3. IAM and UEBA Can’t Distinguish the Agent from the Human
Another significant challenge is the failure of attribution. Our entire human governance model, built on IAM, PAM, and UEBA, relies on knowing who did what. Agents break this model completely. When an agent acts using a human’s credentials, the audit log blames the human. It becomes nearly impossible to prove whether a destructive action was a malicious choice by the user or an autonomous error by the agent. A UEBA tool that has learned a human's 9-to-5 behavior will be flooded with false positives when an autonomous agent legitimately uses that same account to perform thousands of API calls at 3 AM, rendering the tool less effective for spotting real threats. This attribution gap makes forensic analysis unreliable and turns compliance reviews into a significant challenge.
Adapting to the New Insider Threat
Research from the frontier labs is clear: an AI’s safety alignment can be easily compromised, potentially creating a "monster" from a seemingly helpful tool. Critically, we have seen that even well-trained agents given benign instructions can engage in destructive behavior to carry out their mission, becoming even unwitting insider threats.
Security leaders need to start thinking about moving beyond policing AI speech and governing the prompts and the immediate outputs.

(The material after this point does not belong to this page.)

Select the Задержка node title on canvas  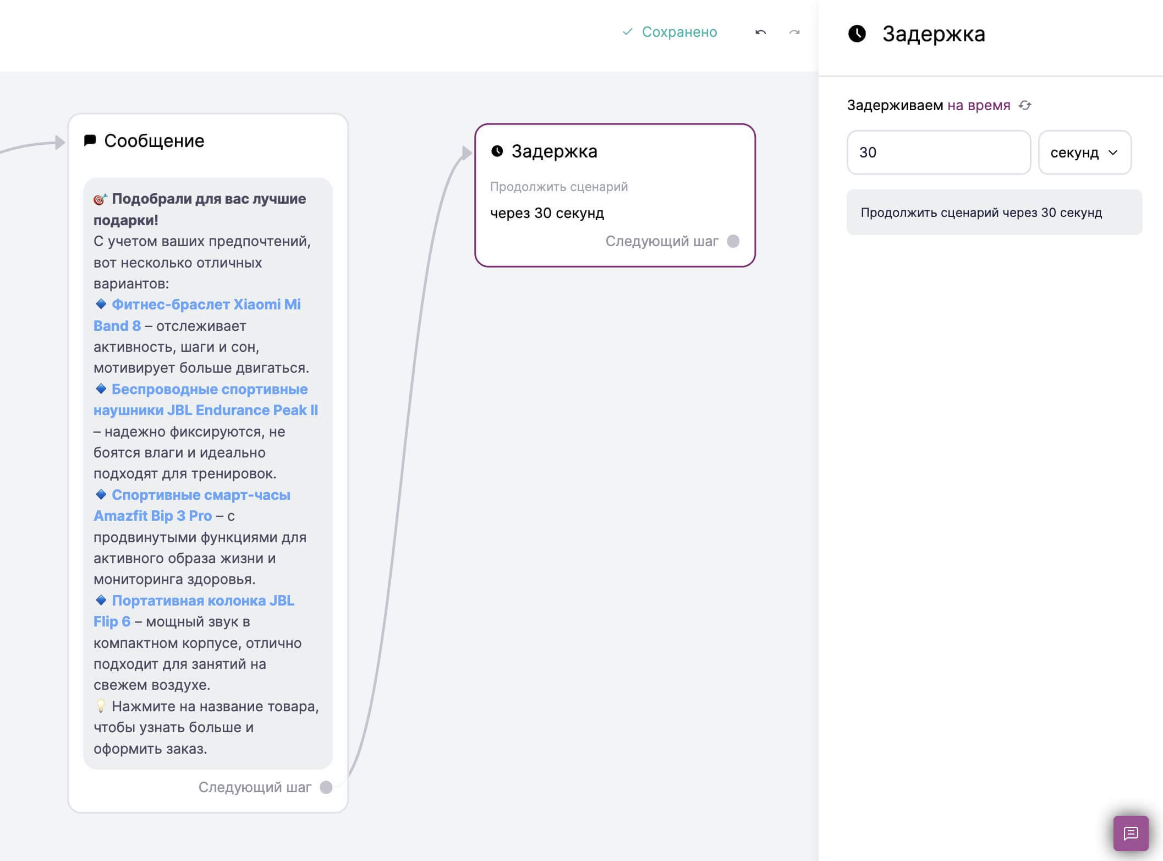554,151
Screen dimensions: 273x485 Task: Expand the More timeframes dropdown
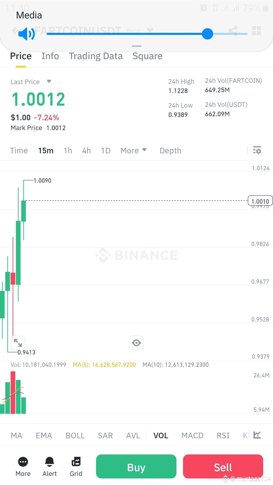point(133,151)
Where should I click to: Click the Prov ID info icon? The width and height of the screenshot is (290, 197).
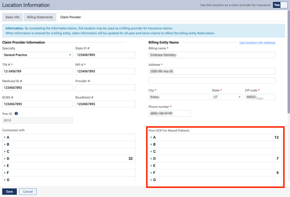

We need to move rapidly to establishing controls over agent behavior, so that no matter what it “thinks” we can stop it from taking an action that creates unacceptable risk.
To prepare for these agents, we can begin expanding our governance frameworks to include a new set of fundamental questions:
The Identity Question: How will we reliably distinguish between actions taken by a user and actions taken autonomously by an agent operating on that user's behalf? This challenge is magnified when considering agents that have no direct user input and operate server-side or in a serverless capacity.
The Observability Question: What mechanisms will give us a trustworthy and auditable record of an agent's decision-making process and the full sequence of actions it takes within our systems?
The Enforcement Question: How will we enforce our core enterprise policies—like least privilege or data handling rules—on autonomous agents that can act in milliseconds? If an agent goes rogue, how do we build the mechanisms to contain it immediately?
As we continue to deploy this autonomous workforce, we need to reframe our perspective to move from “Can I trust what it says?” to “Can I control what it does?” Answering the identity, observability, and enforcement questions above will help us make large strides towards achieving that control.